No “comunicado urgente” obtido pelo GLOBO, endereçado a diferentes autoridades do Ministério de Minas e Energia, da Agência Nacional de Energia Elétrica (Aneel) e da Polícia Federal (PF), a empresa relata que a abordagem dos criminosos da facção fluminense ocorreu junto a funcionários da Belém Transmissora de Energia S.A. Na ocasião, um homem que se identificou como membro da facção exigiu a suspensão imediata de obras de expansão da subestação e a interrupção diária das operações no local a partir de 15h.
“Este fato demonstra um risco iminente e ativo não apenas à segurança dos colaboradores e ao patrimônio, mas à própria continuidade de um serviço público essencial, agravado pela proximidade da COP30”, pontua o documento.

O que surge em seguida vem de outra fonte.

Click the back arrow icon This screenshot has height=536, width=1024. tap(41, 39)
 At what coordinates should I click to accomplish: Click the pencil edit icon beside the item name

O texto afirma ainda que um consórcio responsável por obras em uma rodovia adjacente à linha de transmissão também recebeu as mesmas ameaças. O grupo teria, inclusive, optado por suspender as obras na saída de Marituba após o episódio. Questionada pelo GLOBO, a Verene Energia, dona da Belém Transmissora, não se manifestou.
“Diante do exposto, e considerando a gravíssima escalada das ameaças — partindo agora de uma facção criminosa notória e com poder de paralisar outras obras na região —, solicitamos o renovado apoio deste ministério no acionamento das forças de segurança competentes, a fim de investigar e fazer cessar os atos ilegais que atentam contra a segurança da subestação”, pede a empresa no próprio documento. “A segurança desta instalação é vital para o sucesso do evento internacional (COP30) e para a segurança energética da população”, conclui a concessionária.
Após o recebimento da denúncia, o Ministério de Minas e Energia acionou a pasta da Justiça e Segurança Pública, como consta em ofício também obtido pelo GLOBO. “O agente informou sobre o impedimento de acesso das equipes de operação à Subestação Marituba, a partir das 15 horas, o que poderá ocasionar, em caso de ocorrências, um prejuízo à célere recomposição das cargas da região metropolitana de Belém’, destaca o documento, assinado pelo ministro Alexandre Silveira e endereçado nominalmente ao também ministro Ricardo Lewandowski.
No texto, Silveira frisa que, “diante da recorrência de casos” e da “intensificação de ataques criminosos em ativos do Sistema Elétrico Brasileiro (SEB)”, bem como da proximidade da realização da 30ª Conferência das Nações Unidas sobre Mudanças Climáticas (COP30), que está programada para ocorrer em novembro de 2025″, era preciso solicitar ao colega “que avalie, dentro de suas competências, a disponibilização de equipe técnica especializada para contribuir com meios de coibir as ações criminosas”. O documento informa que o Gabinete de Segurança Institucional da Presidência da República (GSI/PR) e o governo estadual do Pará também foram comunicados “do assunto em pauta”.
Procurado pelo GLOBO, o Ministério da Justiça confirmou as denúncias e afirmou que, por meio da Diretoria de Operações Integradas e de Inteligência (Diopi) e da Secretaria Nacional de Segurança Pública (Senasp), “elaborou um relatório de inteligência”, na última segunda-feira, e enviou para PF, GSI, Agência Brasileira de Inteligência (Abin) e as forças de segurança do Pará. A nota diz que, “tão logo tomou conhecimento dos fatos”, a pasta “iniciou imediatamente a apuração e o devido encaminhamento aos órgão competentes”.
A pasta ressalta que a empresa administradora do contrato da Subestação Belém-Marituba, Verene Energia S.A., encaminhou informações relatando atos de coação e ameaças de ataques às obras de implantação de reforço da Subestação 500/230 kV Marituba, localizada no estado do Pará (PA). Essa instalação é considerada infraestrutura crítica do Sistema Interligado Nacional (SIN).
Também contatada pela reportagem, a PF informou apenas que “iria verificar” o relato, mas não houve mais retorno. O Ministério de Minas e Energia também não se manifestou.